Omgaan met oorlogsverleden

Allereerst het verschil tussen de winnaars en de verliezers. De winnaar was van de goede partij en zal dus zijn beeld van eigenwaarde opschroeven. De verliezer was fout en ziet dus zijn zelfbeeld vernietigd worden. In Amerika en Groot-Brittannië was het voor de overlevenden prettig te weten dat de overledenen helden waren. Het was ook niet zo moeilijk voor de oorlogsslachtoffers extra faciliteiten en uitkeringen in het leven te roepen. Bij Duitsland en Japan moest de oorlogsperiode zo snel mogelijk weggewerkt worden.

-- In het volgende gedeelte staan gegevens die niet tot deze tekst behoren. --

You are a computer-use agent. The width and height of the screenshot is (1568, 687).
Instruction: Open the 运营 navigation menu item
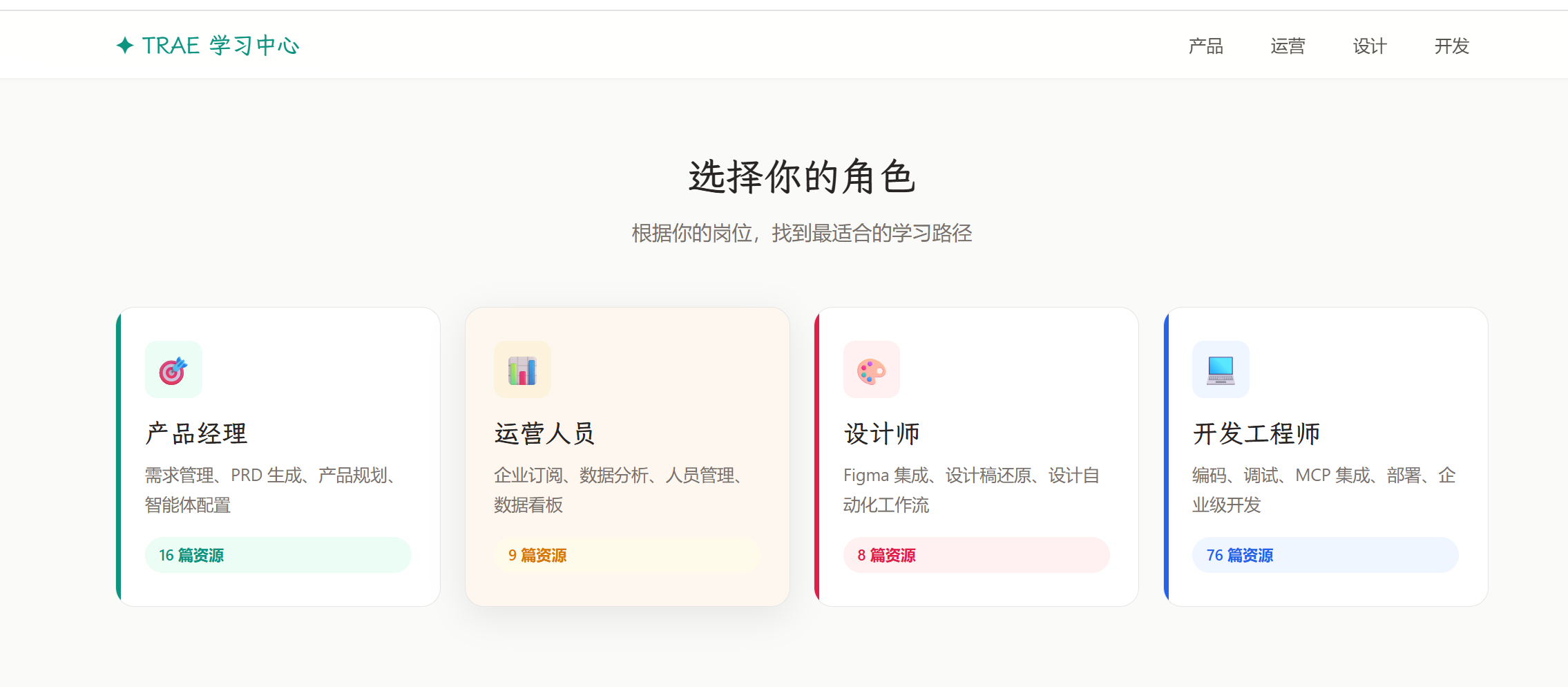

Dat gebeurde in beide landen door identificatie – nauwe en trouwe bondgenootschappen – met de overwinnaars respectievelijk de Sovjet-Unie/Amerika voor Oost – en West Duitsland en Amerika voor Japan. Een groot verschil was dat in Duitsland Hitler dood was en ook zijn extreme broeders in het kwaad ter dood werden gebracht. In Japan bleef Hirohito tot zijn dood in 1989 keizer van Japan en weinig verantwoordelijken werden ter dood gebracht. In Duitsland kwam in de pers en op de universiteiten vlak na de oorlog reeds de discussie op gang: wat was er gebeurd en hoe kon het gebeuren? 75% van de Duitsers hoorde tijdens de Neurenberger processen nieuwe feiten. In Japan werd alles verdrongen want er kon niet gediscussieerd worden zolang Hirohito nog leefde. Men leefde met de volgende twee uitgangspunten:

  1. Na het Tokio Oorlogs Tribunaal hoeven we in Japan niet meer over de oorlogsperiode te praten. De schuldigen zijn gestraft, de rest is onschuldig. Voor de gewone Japanner was Hirohito de schuldige van de oorlog, zij begrepen de Amerikanen dan ook niet. Japanse veteraan: “Ik heb in de Tweede Wereldoorlog gediend. Wij dachten iets goeds te doen, dat werd ons tenminste verteld. Maar na de nederlaag kregen wij bij thuiskomst te horen dat we een invasie-oorlog hadden gevoerd, een foute oorlog, en bovendien zei de keizer opeens dat hij geen godheid was.”
  2. Na 1945 ligt het donkere, oude Japan achter ons, richt je op morgen voor het lichtend, nieuwe Japan.

In Japan is ook heden ten dage geen mogelijkheid tot psychotherapie voor WO II getraumatiseerden.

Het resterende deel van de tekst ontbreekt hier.